LISTED ENTRIES:

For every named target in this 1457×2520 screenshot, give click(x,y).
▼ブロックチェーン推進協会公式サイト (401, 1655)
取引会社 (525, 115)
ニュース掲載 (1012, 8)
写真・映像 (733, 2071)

WHAT NEEDS TO BE DONE: When you reach the end of the data, write every line out again verbatim.

EXPECTED OUTPUT:
For every named target in this 1457×2520 screenshot, give click(x,y).
▼ブロックチェーン推進協会公式サイト (401, 1655)
取引会社 (525, 115)
ニュース掲載 (1012, 8)
写真・映像 (733, 2071)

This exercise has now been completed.